Constance: You know you talked earlier about community building and how nature serves a purpose. So I looked at it again, and sorry but it’s always serving a purpose. Either to the individual or to the community.

But because I think we have to go back to our original relationship with nature, which was more authentic, and which was part of our lives. So even we who are very much urbanised and live in an urban jungle, we can still relate to nature. We can still find a connection because we have that centuries-old connection to nature which we have left along the way of urbanisation and so on.

But there is that innate—it’s there in our system, so there’s something that we can make the connection with the human being. I see it as a connection— there’s nature, there’s us, and we can come together through our experience of nature.

That’s how I experience with my own garden in my own block. Because you’re sharing something, you’re sharing an interest. Again I’m saying nature is serving our purpose. 

 

Ann: I have to say though, about this innate response to nature. Children seem to possess it more strongly than adults, at least I’ve observed this on my guiding tours.

Sometimes they will point out things that—and they’re able to—maybe because their lenses are not yet so conditioned, so burdened, it’s like "oh what’s that, oh why is it like this", so on and so forth.

And I think if we can push the point further, I would like to say that to build community we first need a language to talk about what it is that we’re all trying to build together. And more than just naming the kinds of plants, the kinds of birds, it’s also about naming the kinds of birds and plants that exist in this place called Singapore, and unfortunately many children—I know it is in the primary school syllabus, basic terms, parts of a plant, but most of the time children don’t really have too much of a vocabulary for wonderful and rich flora and fauna we see around us.

And it would be lovely if the way we teach language to our children, if parents would also teach being eco-literate or nature-literate as one of the languages that they speak. Learning a language is not just about knowing individual words, it’s about being able to string a sentence together. So I recognise the heart-shaped leaf of a sea hibiscus, I would say, oh, it’s similar to a real hibiscus plant, but not quite the same. So in a way I’m making a sentence across my different experiences.

And I mean, I would like to say it’s essential as being bilingual.
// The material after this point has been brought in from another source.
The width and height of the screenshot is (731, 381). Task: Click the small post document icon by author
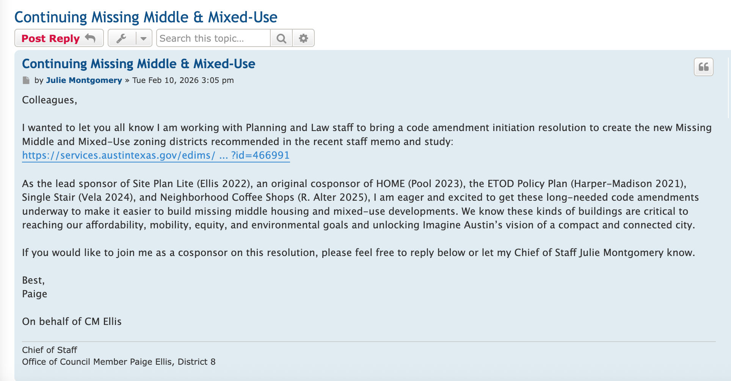[x=26, y=80]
If you’re truly bilingual, not just to take an exam—I’m not a good example—truly bilingual in the sense of not just passing an exam, it means you walk in these cultural worlds, that you’re part of these cultural worlds where you can converse, interact, you understand the histories of things.
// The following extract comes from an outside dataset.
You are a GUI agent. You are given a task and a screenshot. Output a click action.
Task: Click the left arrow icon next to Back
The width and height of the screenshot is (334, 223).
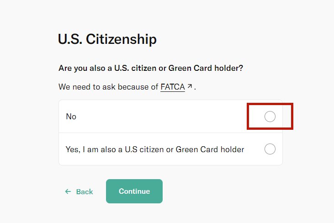click(68, 191)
So to teach eco-literacy to a child, to say that you should be multi-lingual in that sense, means allowing them to unlock this whole world, to make sense, to talk about it, to notice and to walk and even to say "I can make a sentence, make a paragraph. I can say more about this to a friend around me and notice it as well". It might be too romantic for a Saturday afternoon but I wanted to say it..

 

XinYing: Saturday afternoons are pretty much suitable for romantic notions.

Ann: Despite the humidity, yes. 

 

XinYing: But I think that’s very lovely, the idea that we need to become multilingual, that we need to be able to talk about the trees as they are, and I think I experienced this myself too when I went to do my masters in environmental management no less.

One of the classes we had to do was walk through the forest—this was not in Singapore—and collect geospatial data on the trees. And for the life of me I couldn’t recognise the trees, and there was no way for me, even though I was given very simple indicators like look at the bark, look at the shape of the leaves, but I found myself for two hours really trying to figure out, is this what the bark description was given to me, Or is this the shape of the leaf that was described to me? And it was terrible.

And I don’t think we have that in our education system in Singapore to kind of—or not even in the system, like, the playtime of children which is to understand nature, I think that could be very interesting.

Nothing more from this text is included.